## Start STORED RECORDS

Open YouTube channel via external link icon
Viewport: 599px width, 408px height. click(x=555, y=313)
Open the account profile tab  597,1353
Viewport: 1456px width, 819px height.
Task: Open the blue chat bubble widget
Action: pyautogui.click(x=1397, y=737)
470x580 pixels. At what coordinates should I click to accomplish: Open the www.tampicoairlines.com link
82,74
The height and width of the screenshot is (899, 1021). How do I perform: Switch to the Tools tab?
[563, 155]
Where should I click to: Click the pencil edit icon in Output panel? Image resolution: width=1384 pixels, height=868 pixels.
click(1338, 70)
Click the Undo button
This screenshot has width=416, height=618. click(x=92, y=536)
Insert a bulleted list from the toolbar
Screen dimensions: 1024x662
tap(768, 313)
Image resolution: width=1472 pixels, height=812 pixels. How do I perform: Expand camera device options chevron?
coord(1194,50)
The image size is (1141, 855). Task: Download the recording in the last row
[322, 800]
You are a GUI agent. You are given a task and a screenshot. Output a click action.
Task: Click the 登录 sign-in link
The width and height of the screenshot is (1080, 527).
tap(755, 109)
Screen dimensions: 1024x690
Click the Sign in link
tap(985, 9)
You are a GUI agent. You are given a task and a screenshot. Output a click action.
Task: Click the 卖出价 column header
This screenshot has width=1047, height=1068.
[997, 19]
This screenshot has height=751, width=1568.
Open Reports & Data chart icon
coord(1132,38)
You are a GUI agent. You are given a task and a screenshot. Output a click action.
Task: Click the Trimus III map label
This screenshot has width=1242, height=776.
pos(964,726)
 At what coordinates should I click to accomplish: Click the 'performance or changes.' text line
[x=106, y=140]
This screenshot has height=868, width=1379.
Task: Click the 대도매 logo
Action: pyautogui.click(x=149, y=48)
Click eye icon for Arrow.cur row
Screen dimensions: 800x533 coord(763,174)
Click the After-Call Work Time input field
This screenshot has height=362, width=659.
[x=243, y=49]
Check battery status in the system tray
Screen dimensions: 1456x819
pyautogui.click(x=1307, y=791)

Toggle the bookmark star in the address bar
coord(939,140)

## End STORED RECORDS

## SET TASK
Rewrite the data, beginning at the line that has "The image size" and stopping after the line that has "tap(985, 9)". Multiply each click coordinate by 2.5 and round to a whole number, with halves going up, and leave all other text and numbers unchanged.

## SOLUTION
The image size is (1141, 855). Task: Download the recording in the last row
[805, 2000]
You are a GUI agent. You are given a task and a screenshot. Output a click action.
Task: Click the 登录 sign-in link
The width and height of the screenshot is (1080, 527).
tap(1888, 273)
Screen dimensions: 1024x690
Click the Sign in link
tap(2463, 23)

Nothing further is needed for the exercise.